• [Task description]
Output exactly the lines from the one with "Click resize handle" through the last line of the data below, both included, and nothing more.

__________

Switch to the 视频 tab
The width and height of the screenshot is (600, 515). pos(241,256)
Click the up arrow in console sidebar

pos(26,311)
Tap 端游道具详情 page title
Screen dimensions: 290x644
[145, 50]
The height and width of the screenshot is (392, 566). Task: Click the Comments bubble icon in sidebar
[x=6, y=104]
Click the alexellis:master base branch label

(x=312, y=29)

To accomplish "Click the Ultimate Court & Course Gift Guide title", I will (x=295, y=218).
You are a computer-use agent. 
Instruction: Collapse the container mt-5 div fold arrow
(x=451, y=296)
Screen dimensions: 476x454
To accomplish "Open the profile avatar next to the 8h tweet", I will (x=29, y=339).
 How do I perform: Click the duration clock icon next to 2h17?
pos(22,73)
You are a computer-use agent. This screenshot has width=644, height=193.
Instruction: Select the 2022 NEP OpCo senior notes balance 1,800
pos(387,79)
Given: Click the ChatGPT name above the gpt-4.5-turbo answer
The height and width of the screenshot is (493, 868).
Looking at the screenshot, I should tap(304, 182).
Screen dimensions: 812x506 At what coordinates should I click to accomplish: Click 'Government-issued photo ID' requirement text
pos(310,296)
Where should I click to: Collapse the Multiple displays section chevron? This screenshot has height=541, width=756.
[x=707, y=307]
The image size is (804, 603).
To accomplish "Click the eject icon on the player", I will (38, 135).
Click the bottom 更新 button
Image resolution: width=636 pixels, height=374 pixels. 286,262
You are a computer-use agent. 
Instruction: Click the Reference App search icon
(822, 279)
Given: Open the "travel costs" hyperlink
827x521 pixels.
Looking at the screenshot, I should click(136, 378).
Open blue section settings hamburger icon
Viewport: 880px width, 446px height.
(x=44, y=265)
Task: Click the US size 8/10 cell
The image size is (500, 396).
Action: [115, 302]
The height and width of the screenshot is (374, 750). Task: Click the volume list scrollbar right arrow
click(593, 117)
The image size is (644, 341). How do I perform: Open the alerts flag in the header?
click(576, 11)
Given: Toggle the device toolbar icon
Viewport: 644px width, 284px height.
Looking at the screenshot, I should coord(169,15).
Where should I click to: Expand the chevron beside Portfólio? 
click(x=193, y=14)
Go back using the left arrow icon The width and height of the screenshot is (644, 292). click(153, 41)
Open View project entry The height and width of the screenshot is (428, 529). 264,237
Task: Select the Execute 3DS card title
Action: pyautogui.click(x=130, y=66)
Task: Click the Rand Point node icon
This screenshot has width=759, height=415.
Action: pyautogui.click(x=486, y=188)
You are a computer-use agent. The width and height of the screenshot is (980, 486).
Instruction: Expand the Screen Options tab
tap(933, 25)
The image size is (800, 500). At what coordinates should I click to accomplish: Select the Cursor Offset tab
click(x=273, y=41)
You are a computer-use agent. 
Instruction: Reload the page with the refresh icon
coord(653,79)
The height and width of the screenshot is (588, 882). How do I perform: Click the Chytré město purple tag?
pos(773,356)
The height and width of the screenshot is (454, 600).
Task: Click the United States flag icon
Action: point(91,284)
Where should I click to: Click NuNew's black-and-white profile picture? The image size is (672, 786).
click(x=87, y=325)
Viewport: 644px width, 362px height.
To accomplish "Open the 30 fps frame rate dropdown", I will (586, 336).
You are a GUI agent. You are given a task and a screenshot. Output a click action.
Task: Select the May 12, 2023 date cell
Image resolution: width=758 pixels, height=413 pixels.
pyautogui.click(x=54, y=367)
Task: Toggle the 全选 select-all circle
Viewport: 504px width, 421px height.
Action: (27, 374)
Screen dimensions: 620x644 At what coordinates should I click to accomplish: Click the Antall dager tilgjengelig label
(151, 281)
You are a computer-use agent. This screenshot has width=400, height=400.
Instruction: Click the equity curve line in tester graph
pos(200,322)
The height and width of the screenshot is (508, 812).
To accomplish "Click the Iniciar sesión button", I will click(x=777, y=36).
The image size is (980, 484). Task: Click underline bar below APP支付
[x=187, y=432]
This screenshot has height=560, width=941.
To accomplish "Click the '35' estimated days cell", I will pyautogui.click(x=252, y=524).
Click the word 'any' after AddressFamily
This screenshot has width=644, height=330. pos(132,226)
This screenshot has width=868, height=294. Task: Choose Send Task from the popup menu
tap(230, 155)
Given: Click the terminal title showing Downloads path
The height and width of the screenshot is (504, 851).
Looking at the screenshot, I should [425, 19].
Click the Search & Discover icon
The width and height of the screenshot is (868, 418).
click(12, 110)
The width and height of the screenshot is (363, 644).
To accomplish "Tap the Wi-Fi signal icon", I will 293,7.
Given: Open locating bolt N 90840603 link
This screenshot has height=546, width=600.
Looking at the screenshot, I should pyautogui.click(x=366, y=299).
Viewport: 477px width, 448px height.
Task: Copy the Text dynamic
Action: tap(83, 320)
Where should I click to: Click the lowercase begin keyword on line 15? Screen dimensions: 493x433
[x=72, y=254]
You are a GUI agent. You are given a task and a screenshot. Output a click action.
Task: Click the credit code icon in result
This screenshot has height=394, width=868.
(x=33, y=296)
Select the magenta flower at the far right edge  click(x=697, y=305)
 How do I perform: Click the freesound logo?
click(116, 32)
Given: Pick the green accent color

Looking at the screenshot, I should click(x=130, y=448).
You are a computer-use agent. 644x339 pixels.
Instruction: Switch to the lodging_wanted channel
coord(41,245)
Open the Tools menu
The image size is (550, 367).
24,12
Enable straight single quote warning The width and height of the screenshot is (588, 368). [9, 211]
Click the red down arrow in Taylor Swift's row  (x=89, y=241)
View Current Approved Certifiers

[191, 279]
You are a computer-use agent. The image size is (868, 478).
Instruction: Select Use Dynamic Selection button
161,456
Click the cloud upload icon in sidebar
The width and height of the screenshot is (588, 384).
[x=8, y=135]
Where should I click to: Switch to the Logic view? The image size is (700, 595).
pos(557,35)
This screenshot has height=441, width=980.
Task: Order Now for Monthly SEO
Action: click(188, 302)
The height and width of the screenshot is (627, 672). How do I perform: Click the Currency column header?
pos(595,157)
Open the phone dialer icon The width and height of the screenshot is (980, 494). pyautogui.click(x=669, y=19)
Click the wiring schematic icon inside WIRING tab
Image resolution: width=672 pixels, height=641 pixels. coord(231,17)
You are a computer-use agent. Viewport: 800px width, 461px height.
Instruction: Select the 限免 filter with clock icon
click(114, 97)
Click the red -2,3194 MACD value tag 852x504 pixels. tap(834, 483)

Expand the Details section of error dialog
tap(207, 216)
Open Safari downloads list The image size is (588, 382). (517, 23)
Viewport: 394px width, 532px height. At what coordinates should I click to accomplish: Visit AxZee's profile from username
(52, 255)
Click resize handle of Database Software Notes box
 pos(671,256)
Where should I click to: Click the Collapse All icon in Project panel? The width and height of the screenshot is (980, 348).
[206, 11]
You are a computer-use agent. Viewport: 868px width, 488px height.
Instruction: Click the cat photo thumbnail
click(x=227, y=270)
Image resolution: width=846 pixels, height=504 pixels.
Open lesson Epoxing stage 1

__________

• [Result for this task]
Click resize handle of Database Software Notes box
 pos(671,256)
Where should I click to: Click the Collapse All icon in Project panel? The width and height of the screenshot is (980, 348).
[206, 11]
You are a computer-use agent. Viewport: 868px width, 488px height.
Instruction: Click the cat photo thumbnail
click(x=227, y=270)
Image resolution: width=846 pixels, height=504 pixels.
Open lesson Epoxing stage 1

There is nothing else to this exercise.